O pêndulo começou a inclinar-se no
século 13, iluminando a capacidade de
oferecer resistência. Ou seja, agir em resposta à ação sofrida: re-agir. Capacidade
que levaria ao questionamento da idéia
de um móvel necessariamente exterior
aos atos do sujeito. Na verdade, o crescimento progressivo da importância do
conceito de reação parece indissociável
da gestação da idéia do sujeito moderno.
Entretanto, durante aproximadamente
três séculos, o novo termo viu-se confinado aos "fenômenos da natureza, sem
nenhuma aplicação ao mundo humano". Reação, nessa época, era propriedade da mecânica, parte da física que estuda o comportamento de sistemas submetidos à ação de uma ou mais forças.
Diderot, porém, desempenhou um papel
decisivo na transferência do termo da física newtoniana para o que denominava
"física experimental".
Rápida tradução: passagem do reino
abstrato de fórmulas matemáticas para o
universo concreto de fenômenos da natureza. Dos fenômenos naturais ao corpo humano bastou um pulo, pois as reações físico-químicas favoreciam o comércio entre as áreas, marcando a hegemonia da química em detrimento da
mecânica. Daí, na passagem do século 19
ao 20, a palavra fecundou os domínios
recentes da psiquiatria e da psicanálise.
Um salto mais audacioso conduziu à
vida social, concebida na vizinhança da
Revolução Francesa como organismo
coletivo, composto por uma miríade de
ações e reações. Em breve, o conceito
empolgou poetas e escritores, interessados no vitalismo associado à idéia de reações contínuas e criadoras. O termo ganhou ainda um matiz particular, oposto
ao progresso, originando o sentido pejorativo de "reação", de "reacionário", no
particular idioma da política.
Por isso, as aventuras do casal de conceitos permitem "falar de um hiperativismo contemporâneo". O avesso da
reação, mais do que apenas a ação sobre
o elemento que agiu em primeiro lugar, é
a imagem do sujeito moderno. Sujeito
definido por agir e, sobretudo, reagir, sabendo como fazer coisas com palavras.

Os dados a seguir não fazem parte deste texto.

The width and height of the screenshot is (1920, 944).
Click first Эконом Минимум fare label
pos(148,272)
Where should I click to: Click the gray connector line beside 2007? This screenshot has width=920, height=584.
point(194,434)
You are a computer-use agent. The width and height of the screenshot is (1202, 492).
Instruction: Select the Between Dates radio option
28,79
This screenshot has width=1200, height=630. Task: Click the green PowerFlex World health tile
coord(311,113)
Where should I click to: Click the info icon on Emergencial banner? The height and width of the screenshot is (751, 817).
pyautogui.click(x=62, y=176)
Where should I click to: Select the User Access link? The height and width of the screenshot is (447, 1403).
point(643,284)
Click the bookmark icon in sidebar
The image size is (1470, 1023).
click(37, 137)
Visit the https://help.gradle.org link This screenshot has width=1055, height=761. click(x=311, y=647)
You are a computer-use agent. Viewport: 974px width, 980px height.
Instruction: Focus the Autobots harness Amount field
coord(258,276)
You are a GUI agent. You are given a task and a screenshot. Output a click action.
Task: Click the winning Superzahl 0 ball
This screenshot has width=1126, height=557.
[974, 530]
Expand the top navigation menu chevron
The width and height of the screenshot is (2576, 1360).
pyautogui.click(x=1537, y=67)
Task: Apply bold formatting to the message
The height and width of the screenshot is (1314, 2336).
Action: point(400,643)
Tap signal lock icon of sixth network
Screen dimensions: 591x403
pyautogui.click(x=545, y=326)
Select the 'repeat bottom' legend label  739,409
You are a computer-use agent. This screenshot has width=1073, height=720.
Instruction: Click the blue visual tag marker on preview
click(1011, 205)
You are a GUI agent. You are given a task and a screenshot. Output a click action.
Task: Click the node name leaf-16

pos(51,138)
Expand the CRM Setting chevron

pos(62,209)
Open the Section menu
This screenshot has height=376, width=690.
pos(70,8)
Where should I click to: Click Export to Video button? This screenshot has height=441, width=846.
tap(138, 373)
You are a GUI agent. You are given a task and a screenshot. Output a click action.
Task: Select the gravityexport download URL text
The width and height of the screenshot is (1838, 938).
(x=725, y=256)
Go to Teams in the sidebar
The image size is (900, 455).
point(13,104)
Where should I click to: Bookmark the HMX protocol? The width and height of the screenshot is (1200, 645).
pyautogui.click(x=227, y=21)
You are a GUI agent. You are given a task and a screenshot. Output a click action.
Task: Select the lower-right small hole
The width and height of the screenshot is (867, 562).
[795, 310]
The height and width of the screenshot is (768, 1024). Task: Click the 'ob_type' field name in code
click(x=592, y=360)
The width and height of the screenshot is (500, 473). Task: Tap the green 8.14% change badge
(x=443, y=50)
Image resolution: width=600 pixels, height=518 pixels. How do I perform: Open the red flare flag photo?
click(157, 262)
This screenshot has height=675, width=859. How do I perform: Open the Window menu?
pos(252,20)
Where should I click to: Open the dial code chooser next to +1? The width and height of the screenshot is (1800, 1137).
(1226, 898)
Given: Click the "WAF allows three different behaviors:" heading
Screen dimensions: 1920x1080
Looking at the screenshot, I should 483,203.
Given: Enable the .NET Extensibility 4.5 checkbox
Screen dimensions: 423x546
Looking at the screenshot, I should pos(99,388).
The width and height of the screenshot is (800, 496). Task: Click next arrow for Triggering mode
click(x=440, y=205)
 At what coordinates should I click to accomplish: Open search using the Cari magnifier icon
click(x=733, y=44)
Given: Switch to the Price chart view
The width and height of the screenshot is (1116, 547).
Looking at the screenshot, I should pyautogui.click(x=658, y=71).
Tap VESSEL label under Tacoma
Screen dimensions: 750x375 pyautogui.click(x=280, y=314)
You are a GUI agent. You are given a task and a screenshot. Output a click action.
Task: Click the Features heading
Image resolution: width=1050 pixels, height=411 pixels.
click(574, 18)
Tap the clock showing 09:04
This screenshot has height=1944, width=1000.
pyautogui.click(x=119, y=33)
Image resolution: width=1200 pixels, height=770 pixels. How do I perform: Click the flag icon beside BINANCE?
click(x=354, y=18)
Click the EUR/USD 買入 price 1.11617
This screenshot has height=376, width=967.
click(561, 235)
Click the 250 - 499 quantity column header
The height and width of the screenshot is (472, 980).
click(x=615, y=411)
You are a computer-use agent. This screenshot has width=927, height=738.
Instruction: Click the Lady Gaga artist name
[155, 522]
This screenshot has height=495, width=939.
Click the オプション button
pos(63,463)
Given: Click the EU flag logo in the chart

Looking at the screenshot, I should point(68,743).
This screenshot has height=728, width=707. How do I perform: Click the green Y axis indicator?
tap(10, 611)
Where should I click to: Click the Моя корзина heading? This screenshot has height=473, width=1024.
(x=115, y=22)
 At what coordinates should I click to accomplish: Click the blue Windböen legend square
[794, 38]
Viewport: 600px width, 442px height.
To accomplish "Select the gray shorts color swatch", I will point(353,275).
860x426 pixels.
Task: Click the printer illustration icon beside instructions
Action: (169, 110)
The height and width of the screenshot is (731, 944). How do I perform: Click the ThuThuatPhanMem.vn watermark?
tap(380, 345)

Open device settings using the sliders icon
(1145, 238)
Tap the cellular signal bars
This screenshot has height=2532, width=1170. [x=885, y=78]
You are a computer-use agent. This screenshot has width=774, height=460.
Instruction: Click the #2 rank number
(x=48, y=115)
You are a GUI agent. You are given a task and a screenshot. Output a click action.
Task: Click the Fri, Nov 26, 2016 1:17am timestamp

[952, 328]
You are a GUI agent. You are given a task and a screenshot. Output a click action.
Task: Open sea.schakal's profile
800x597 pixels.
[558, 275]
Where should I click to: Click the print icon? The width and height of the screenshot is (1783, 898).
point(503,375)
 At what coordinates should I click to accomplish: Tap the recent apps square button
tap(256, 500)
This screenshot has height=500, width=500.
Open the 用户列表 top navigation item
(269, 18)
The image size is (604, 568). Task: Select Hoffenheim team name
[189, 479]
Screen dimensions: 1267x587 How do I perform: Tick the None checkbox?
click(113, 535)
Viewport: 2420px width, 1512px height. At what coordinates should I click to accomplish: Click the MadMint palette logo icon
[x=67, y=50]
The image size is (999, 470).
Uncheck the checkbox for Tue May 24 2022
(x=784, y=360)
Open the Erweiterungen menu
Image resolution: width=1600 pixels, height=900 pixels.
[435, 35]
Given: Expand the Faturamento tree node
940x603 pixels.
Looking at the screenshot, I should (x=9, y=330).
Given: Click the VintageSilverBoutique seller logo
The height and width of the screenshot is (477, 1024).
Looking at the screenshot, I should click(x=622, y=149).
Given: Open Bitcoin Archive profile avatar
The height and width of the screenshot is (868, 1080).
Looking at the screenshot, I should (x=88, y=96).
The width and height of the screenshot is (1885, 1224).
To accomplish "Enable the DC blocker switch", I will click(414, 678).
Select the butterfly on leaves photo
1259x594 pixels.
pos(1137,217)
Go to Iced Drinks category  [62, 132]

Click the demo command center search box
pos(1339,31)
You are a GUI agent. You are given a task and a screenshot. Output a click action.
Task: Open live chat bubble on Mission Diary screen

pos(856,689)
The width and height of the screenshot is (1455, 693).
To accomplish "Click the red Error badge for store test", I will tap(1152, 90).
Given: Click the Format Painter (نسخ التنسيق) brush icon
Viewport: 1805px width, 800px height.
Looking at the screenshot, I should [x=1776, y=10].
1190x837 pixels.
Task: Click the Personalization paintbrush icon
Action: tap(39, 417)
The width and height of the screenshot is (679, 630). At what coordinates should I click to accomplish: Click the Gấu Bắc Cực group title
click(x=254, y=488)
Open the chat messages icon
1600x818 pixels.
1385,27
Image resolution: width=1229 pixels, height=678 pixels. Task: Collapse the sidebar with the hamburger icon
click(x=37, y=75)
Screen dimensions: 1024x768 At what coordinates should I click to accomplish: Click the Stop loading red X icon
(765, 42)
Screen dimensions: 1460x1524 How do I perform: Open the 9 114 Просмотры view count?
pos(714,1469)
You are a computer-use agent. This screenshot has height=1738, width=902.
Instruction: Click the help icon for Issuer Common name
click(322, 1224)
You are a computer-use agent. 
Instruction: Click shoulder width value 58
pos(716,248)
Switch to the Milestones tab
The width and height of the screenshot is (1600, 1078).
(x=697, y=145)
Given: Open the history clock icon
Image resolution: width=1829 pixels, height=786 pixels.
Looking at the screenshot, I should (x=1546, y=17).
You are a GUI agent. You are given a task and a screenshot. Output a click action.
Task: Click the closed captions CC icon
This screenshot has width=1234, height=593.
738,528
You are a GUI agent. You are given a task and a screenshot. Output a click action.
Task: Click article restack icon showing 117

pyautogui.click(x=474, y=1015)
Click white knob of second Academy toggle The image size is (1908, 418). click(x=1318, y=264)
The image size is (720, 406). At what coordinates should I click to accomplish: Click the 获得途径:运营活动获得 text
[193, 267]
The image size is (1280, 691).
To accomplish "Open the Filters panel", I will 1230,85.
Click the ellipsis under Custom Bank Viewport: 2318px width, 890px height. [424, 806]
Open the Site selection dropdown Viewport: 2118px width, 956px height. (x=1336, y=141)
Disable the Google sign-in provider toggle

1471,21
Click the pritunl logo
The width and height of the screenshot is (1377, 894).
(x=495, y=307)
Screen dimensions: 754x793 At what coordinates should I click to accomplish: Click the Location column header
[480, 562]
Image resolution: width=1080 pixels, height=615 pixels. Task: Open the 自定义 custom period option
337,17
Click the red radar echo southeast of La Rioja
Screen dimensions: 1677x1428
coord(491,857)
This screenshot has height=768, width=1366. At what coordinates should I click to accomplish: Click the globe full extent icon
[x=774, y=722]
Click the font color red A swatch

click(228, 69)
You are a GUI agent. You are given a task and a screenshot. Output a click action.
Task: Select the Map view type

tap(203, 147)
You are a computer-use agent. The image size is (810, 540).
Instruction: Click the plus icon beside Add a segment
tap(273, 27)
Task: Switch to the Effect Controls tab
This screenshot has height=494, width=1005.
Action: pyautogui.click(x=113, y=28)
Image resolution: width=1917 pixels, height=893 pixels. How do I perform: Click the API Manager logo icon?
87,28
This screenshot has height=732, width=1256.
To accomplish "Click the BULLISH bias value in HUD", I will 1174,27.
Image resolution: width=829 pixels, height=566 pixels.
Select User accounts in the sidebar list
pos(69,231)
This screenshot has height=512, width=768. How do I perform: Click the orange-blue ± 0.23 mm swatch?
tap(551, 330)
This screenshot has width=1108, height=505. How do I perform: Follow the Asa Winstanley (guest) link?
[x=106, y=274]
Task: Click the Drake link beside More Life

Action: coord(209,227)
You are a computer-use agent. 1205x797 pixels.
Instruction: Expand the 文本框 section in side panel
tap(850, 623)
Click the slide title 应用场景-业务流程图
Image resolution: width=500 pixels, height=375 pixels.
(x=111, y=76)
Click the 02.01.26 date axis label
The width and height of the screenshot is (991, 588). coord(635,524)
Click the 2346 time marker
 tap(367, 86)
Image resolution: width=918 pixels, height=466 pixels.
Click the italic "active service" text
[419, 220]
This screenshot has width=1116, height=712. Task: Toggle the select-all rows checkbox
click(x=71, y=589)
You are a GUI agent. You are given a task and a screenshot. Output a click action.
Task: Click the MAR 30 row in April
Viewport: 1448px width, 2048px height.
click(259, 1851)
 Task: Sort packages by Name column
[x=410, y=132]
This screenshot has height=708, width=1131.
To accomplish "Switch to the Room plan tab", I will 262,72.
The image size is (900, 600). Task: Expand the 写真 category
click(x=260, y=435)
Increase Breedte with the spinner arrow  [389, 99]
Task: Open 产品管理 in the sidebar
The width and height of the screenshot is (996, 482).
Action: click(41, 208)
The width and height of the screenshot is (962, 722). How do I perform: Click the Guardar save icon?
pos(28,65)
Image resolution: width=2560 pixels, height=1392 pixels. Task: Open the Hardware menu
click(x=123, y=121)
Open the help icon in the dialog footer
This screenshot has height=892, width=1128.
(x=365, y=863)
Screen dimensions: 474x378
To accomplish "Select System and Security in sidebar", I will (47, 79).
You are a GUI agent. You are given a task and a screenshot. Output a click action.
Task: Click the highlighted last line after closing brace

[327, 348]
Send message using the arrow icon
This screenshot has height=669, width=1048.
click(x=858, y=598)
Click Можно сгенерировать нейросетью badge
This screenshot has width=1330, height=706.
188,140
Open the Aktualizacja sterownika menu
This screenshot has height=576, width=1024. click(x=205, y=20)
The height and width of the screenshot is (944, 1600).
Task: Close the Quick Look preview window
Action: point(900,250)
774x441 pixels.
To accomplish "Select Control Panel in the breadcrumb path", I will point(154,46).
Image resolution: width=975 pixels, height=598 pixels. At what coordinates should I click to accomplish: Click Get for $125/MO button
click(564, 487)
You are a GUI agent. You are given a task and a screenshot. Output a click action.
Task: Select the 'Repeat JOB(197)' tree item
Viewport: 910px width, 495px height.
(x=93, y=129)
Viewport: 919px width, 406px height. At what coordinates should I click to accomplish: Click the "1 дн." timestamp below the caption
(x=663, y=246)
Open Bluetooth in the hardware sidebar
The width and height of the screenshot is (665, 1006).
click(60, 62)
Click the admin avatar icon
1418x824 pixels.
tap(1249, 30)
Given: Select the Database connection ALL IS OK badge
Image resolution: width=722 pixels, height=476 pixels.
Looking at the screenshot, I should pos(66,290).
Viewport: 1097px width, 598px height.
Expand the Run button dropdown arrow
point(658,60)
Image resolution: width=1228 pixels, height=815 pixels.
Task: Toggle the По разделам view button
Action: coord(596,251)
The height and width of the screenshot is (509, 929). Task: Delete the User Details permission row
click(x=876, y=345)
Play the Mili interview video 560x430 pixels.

Destaque-se, por fim, a radicalidade do
experimento de Starobinski. É como se
um princípio básico de Saussure fosse
aplicado à história das idéias. Aprendemos que os fonemas não têm valor em si,
tornando-se significativos pelo contraste
com outros fonemas. Ora, o conceito de
reação adquire pleno vigor quando
oposto ao de ação. Ao mesmo tempo, o
método diacrônico da história das idéias
contamina e enriquece a abordagem sincrônica da linguística saussuriana. Promove-se, assim, uma instância de "ação e
reação" entre as duas abordagens.
Tal possibilidade já se encontrava latente em "As Máscaras da Civilização",
pois não se compreende o conceito francês de "civilização" sem seu par de inspiração alemã, "cultura". Entretanto em
"Ação e Reação" o método encontra pleno desenvolvimento. Talvez por ser a
forma mais oportuna de reagir à química
do próprio tema.
João Cezar de Castro Rocha é professor de literatura comparada na Universidade do Estado do Rio de Janeiro. É autor de "Literatura e Cordialidade" (Eduerj) e organizador de "As Máscaras da Mímesis" (Record) e "Interseções" (Imago).
Ação e Reação
420 págs., R$ 40,00
de Jean Starobinski. Trad. de Simone Perelson. Ed.
Civilização Brasileira (r. Argentina, 171, CEP
20921-380, RJ, tel. 0/xx/21/2585-2000).